──────── Selected extract
The toxic partisan environment on Capital Hill is unlikely to show any signs of abating as the House and Senate return this week for the final pre-election session of the 111th Congress. President Obama and the Democrats have built a strikingly successful legislative record but it has been achieved at a high political cost.
The painfully slow recovery from the global financial crisis and Great Recession, with very high and extended unemployment, depleted private assets, and massive public deficits and debt, has left the public scared, sour, and deeply pessimistic about our economic future. As a consequence, they show little appreciation for the passage of stimulus, health reform, and financial regulation legislation and appear on the verge of holding the Democrats accountable for bad times in the November elections.
Since Republicans have thrived politically with their strategy of consistent, unified, and aggressive opposition, there is no reason to expect that to change in the weeks ahead. The Senate filibuster has proven the indispensable weapon in killing, weakening, slowing, or discrediting virtually every element of the Obama agenda. With one retiring Republican senator’s recent announcement of support, the session may begin with a successful cloture vote on a long-pending bill to provide tax cuts and loan assistance to small businesses. That may well be the only substantive piece of legislation that is passed and signed into law. The President’s new business-friendly proposals on a $50 billion national infrastructure bank, a permanent R&D tax credit, and 100 percent expensing of new business investments over the next 14 months are unlikely to go anywhere. The 2001 and 2003 Bush tax cuts, scheduled to expire at the end of this year, will face a partisan standoff on whether the highest income households have their tax rates extended. This issue likely will not be resolved before a post-election, lame duck session of Congress.
The Senate could pass a measure banning secret holds, which is constructive but will do little to discipline the abuse of the filibuster. It is also possible that the Senate will take up ratification of the new START treaty, but with only a single Republican (Richard Lugar) on record as supporting the treaty, it is unlikely its sponsors will rustle up the necessary 2/3 vote needed for ratification. A child nutrition bill passed by the Senate could be taken up by the House, but resolving differences between the chambers before adjournment is problematic. The Senate could take up a food safety bill passed by the House but that too might have trouble clearing the hurdle of a House-Senate conference or its equivalent. Some individual appropriations bill may more forward in the House but a continuing resolution will be required to keep the government in business until after the election.
Virtually all of the 372 bills passed by the House but not taken up in the Senate will die with the end of the 111th Congress. The relatively brief (albeit painful and ugly) period of legislative productivity has largely ground to a halt. The November elections are unlikely to improve that dynamic. Indeed, they may well make it worse.
────────────────
### Instructions for the task
In the commentary on Congress, rewrite the passage that begins at the words "The Senate could pass" and stops after "after the election.", switching "child nutrition" to "school lunch". The records are separate material, unrelated to the commentary on Congress.
──────── Entries shown
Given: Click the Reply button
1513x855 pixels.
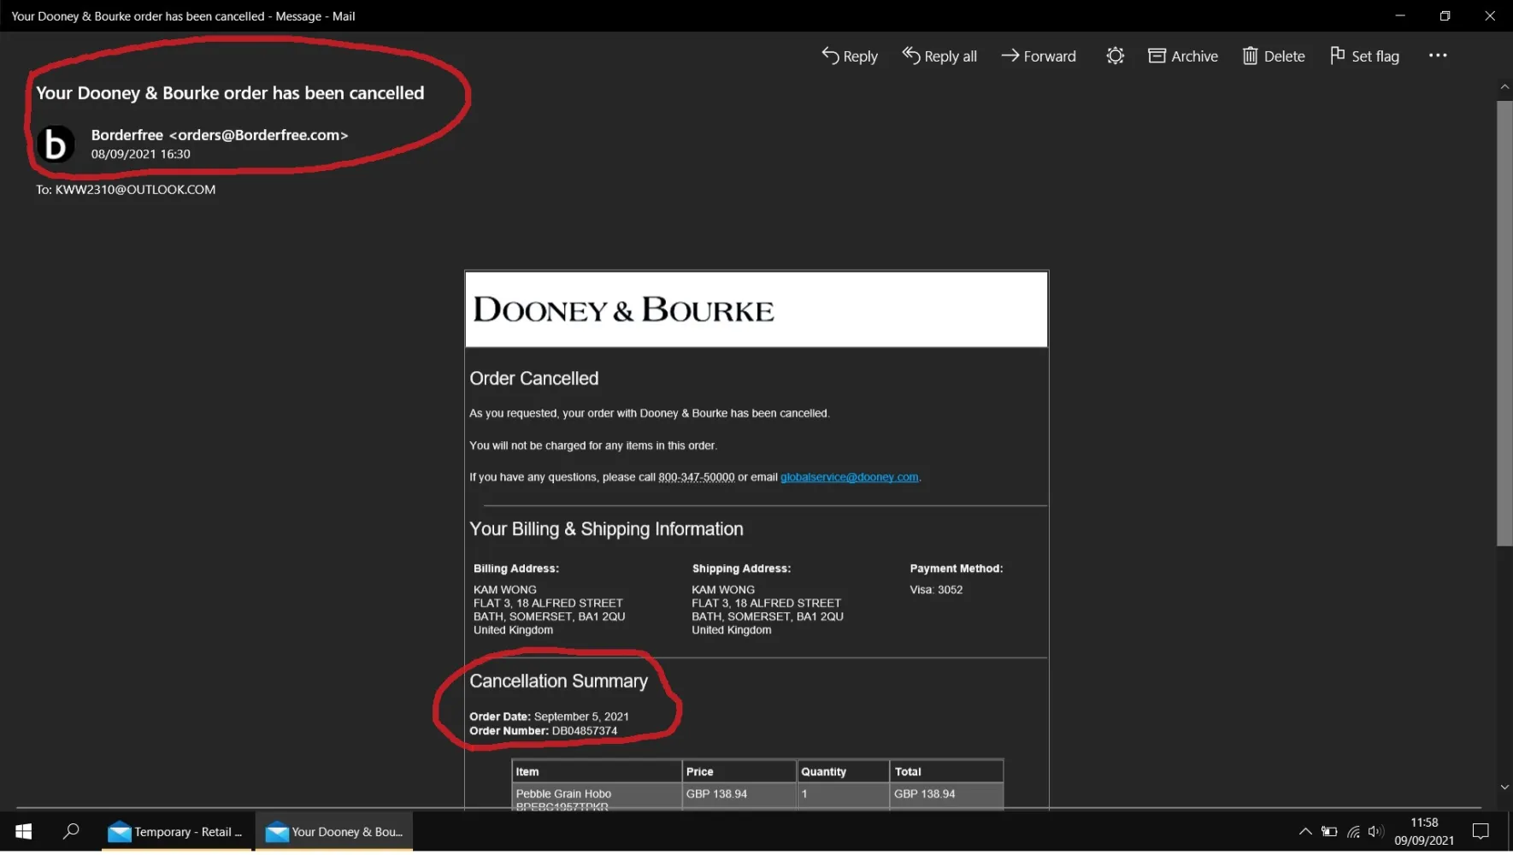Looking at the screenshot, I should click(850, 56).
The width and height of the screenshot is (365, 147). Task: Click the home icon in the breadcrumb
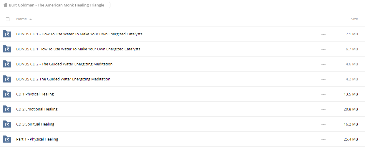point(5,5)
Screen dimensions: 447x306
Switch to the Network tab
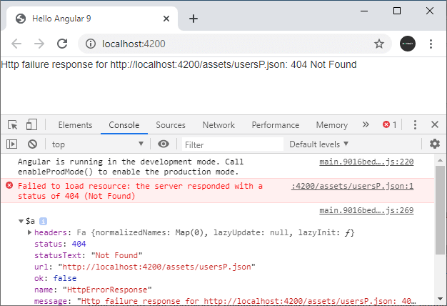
────────────────
### Problem solution
The Senate could pass a measure banning secret holds, which is constructive but will do little to discipline the abuse of the filibuster. It is also possible that the Senate will take up ratification of the new START treaty, but with only a single Republican (Richard Lugar) on record as supporting the treaty, it is unlikely its sponsors will rustle up the necessary 2/3 vote needed for ratification. A school lunch bill passed by the Senate could be taken up by the House, but resolving differences between the chambers before adjournment is problematic. The Senate could take up a food safety bill passed by the House but that too might have trouble clearing the hurdle of a House-Senate conference or its equivalent. Some individual appropriations bill may more forward in the House but a continuing resolution will be required to keep the government in business until after the election.